みなさん、こんにちは。
司法書士・行政書士の松崎充知生(まつさき)です。
本日、日経新聞で以下の記事を目にしました。

成年後見制度の見直しする為、今後、法務大臣が法制審議会に諮問していくとのこと。
2年前にも新聞で成年後見制度の改正について取り上げていたのを見たことがありましたが、ここでようやく動き出したようです。
成年後見制度は、認知症,知的障害,精神障害などにより判断能力が十分でない人の為に裁判所が選定した後見人がその者に代わって法律上の保護や支援をしていくものです。
成年後見制度について、お客様からの相談でもよく出てきます。過去に記事を書いておりますが、特に認知症の父母が施設に入所するので父母所有の不動産を売却して施設費用に充てたいといった相談が多く寄せられています。

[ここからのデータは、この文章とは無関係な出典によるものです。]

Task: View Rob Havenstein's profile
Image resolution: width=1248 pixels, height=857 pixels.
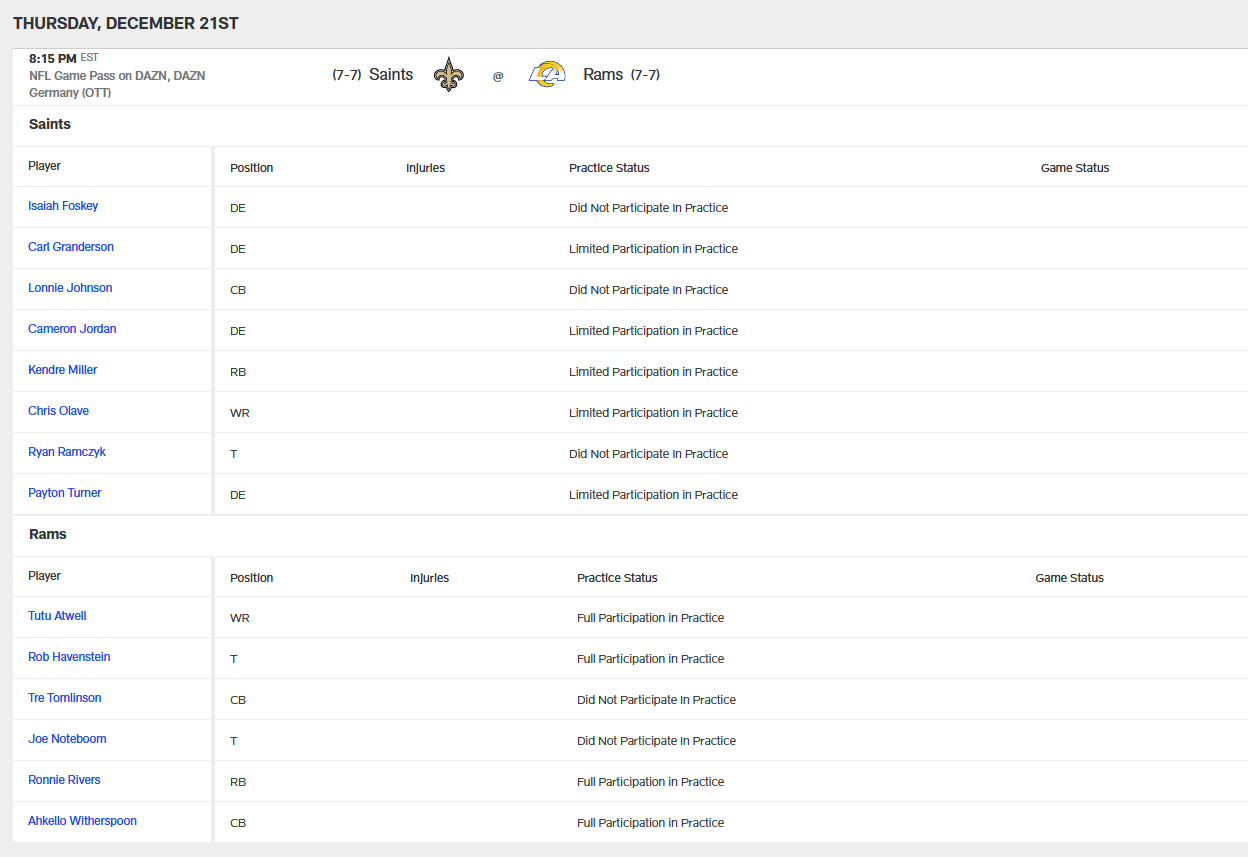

後見人が方の不動産方の不動産売却に関する記事は以下の通りです。↓↓
しかし、後見人が一度選定されると不動産の売却後もその後に後見人を外すことができません。後見人候補者として親族以外にも司法書士、弁護士、社会福祉士が選定されることがあり、その場合には月2万~4万円の報酬費用が発生するということもあります。
こういった理由から後見制度に関心を持ちながらも申立てまで進まずに敬遠されていました。
認知症=不動産売却ができないわけではありませんが、進行具合も人によって様々ですので認知症が疑われる場合、まずは司法書士が不動産所有者様のいる施設まで面談をするために出向きます。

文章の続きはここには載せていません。